Thursday, December 1, 2016

On the Scene: NYC Students Rise Up at Hamilton

by Michael Block

I had an exciting opportunity to witness 1300 of New York City's finest, students that is, attend a special performance of Hamilton. It was my second time at the show. But this was NOT the same show I saw before. This was experience like no other. 

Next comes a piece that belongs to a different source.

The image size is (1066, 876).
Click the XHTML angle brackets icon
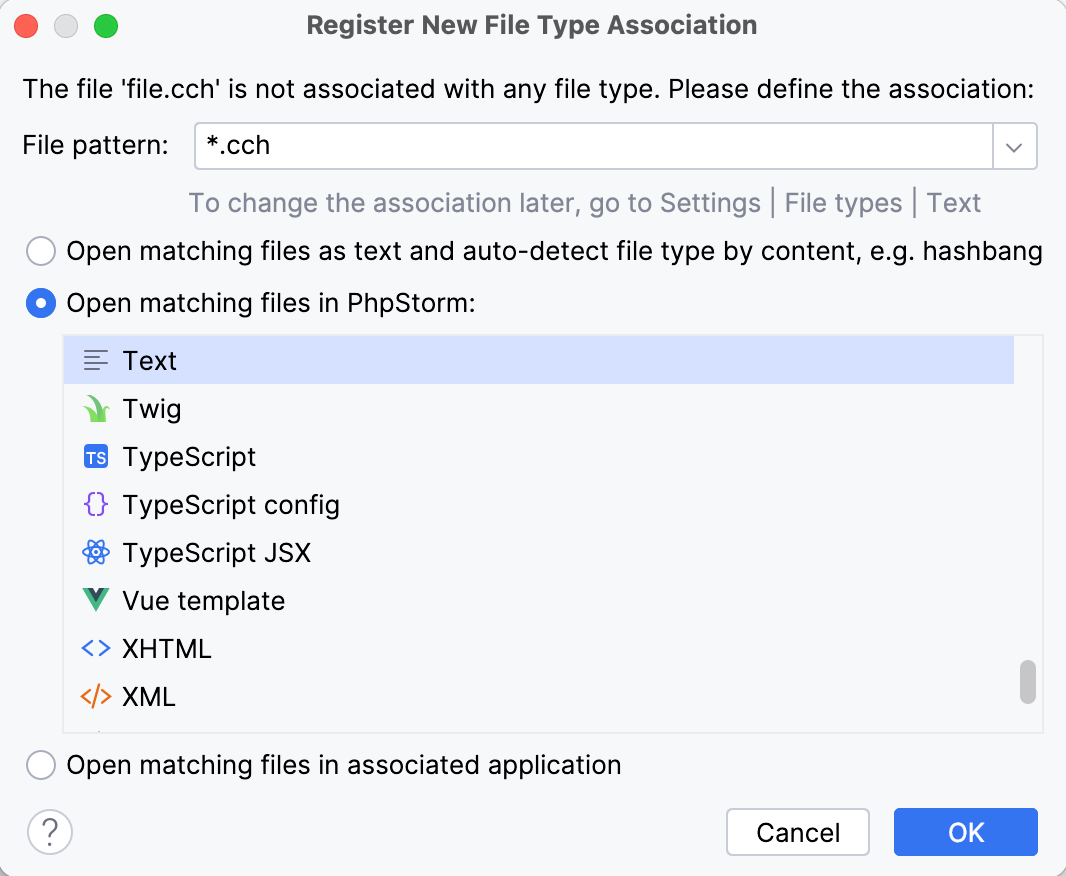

They are not throwing away their shot to rise up in the room where it happened. 1300 New York City public school students attended an exclusive matinee performance of the show with hottest ticket in America. Thanks to partnership between Hamilton, The Rockefeller Foundation, the Gilder Lehrman Institute and the NYC Department of Education, another lot of students from New York's Five Boroughs were granted an invitation to Hamilton. That is after they successfully completed and passed their curriculum pertaining to the subject. A true stage to page experience.
The smash hit phenomenon has reached global success to the point that it has not only opened up eyes to a new audience but it is truly a profound teaching tool. Unless you've been living under a rock, you know the musical, written by Lin-Manuel Miranda, was at the center of some recent controversy when Vice President elect Mike Pence made a recent visit to the show. With a speech aimed to education, Brandon Victor Dixon, who plays Aaron Burr, spoke on behalf of the ensemble in hopes of starting an important discussion. In some arenas, namely social media, it backfired, but the message Dixon relayed is the rich message found with Miranda’s piece. This is a story of old America told by today's America.
Prior to the performance, a select few students got to make their "Broadway debut" by performing original work on the Richard Rodgers stage. At the core of their pieces was a narrative inspired by Hamilton and other pertinent information integrated from their studies. From poetry to song to dance to spoken word, these select students found their moments to shine in front of the biggest audience they could dream of. Associate choreographer Stephanie Klemons served as MC and hype girl, getting the students geared up to watch their classmates and peers. Some of the many highlights included a scene inspired by Abigail Adams written and performed by Kiara Leon and Anda Rosca from East Side Community School, some profound words in a scene from Jaelen Smith and Adante Power of Repertory Compay High School for Theatre Arts, a lyrical dance from Keturah Stephen, Liliana Delossantos, and Destiny Trevino, of Brooklyn High School of the Arts, and the pure vocals of Juan Mateo Garcia of Brooklyn Theatre Arts High School. All of this was set up by the incredible poem entitled “Let’s Make America Great Again” delivered with fervor and passion from Amell Garrison of Achievement First University Prep High School.
photo by Michael Block
If being able to see the show wasn't enough, the students got to listen to a very special question and answer session featuring some of the stars of Hamilton. Sharing their time and knowledge were Sasha Hollinger, Rory O’Malley, Eliza Ohman, Sydnee Winters and star of the future, and overall fan favorite Jordan Fisher. From silky, frothy questions to deep, personal statements, the wealth of insight the cast shared resonated. If you looked around closely, there was not a phone in sight. These kids were listening and engaged.
If you're one of the lucky few that has scored a ticket to Hamilton, you know what it's like to be in that audience. Even if you've seen a Broadway show, you know the etiquette. Those rules don't apply here. In fact, Stephanie Klemons ASKED this crowd to vocalize and react. Throw them out because these kids have no fear and will respond. The room was electric. The energy they gave the company was immediately given right back. And wouldn't you believe the moment the lights came up for curtain call everyone was on their feet. The Richard Rodgers was electric. Even glancing over at the great ushers, they were energized by the aura from the students.
It's an experience you can only have in this room with these students. They reacted to everything, good, bad, or indifferent, proving just how in-tune they were to the words of Lin-Manuel Miranda. What this great partnership has afforded the youth of New York is integral to our future. Art truly does have the power to change the world. What these students took from their day at the theater is yet to be scene but what is certain, this is a field trip these kids will never forget.